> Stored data
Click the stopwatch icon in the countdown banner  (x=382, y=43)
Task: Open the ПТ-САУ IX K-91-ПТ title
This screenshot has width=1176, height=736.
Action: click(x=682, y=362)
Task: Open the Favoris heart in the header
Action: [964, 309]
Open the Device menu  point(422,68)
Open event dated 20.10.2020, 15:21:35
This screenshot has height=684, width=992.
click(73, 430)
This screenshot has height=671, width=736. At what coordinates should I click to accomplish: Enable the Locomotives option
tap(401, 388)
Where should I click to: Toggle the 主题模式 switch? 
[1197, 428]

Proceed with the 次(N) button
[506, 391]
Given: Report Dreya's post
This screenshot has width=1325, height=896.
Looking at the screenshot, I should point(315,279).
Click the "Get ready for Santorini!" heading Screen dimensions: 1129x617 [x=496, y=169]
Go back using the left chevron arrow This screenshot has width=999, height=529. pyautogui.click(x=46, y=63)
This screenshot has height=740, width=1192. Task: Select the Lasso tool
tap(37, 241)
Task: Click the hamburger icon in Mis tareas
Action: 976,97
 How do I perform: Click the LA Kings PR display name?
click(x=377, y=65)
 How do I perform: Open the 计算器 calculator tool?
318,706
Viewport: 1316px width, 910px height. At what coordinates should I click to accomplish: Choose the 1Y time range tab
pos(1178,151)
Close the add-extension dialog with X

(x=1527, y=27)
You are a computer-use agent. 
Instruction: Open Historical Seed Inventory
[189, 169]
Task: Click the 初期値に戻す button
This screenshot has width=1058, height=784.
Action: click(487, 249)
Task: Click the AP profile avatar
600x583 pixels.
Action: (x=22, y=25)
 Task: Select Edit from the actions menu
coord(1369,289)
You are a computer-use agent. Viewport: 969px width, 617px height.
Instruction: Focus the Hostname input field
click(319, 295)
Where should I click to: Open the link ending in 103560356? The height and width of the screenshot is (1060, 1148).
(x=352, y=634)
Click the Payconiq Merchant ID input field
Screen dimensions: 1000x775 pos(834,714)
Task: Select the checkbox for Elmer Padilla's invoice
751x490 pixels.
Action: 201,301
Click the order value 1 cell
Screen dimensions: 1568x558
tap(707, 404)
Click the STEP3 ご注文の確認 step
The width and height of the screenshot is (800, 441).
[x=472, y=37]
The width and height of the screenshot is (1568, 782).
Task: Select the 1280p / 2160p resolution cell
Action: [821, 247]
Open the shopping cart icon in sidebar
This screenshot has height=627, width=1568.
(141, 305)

> TASK PROMPT
From the records above, pick out and copy each line holding the word "agent".

> COMPLETED TASK
You are a computer-use agent. 
You are a computer-use agent. Viewport: 969px width, 617px height.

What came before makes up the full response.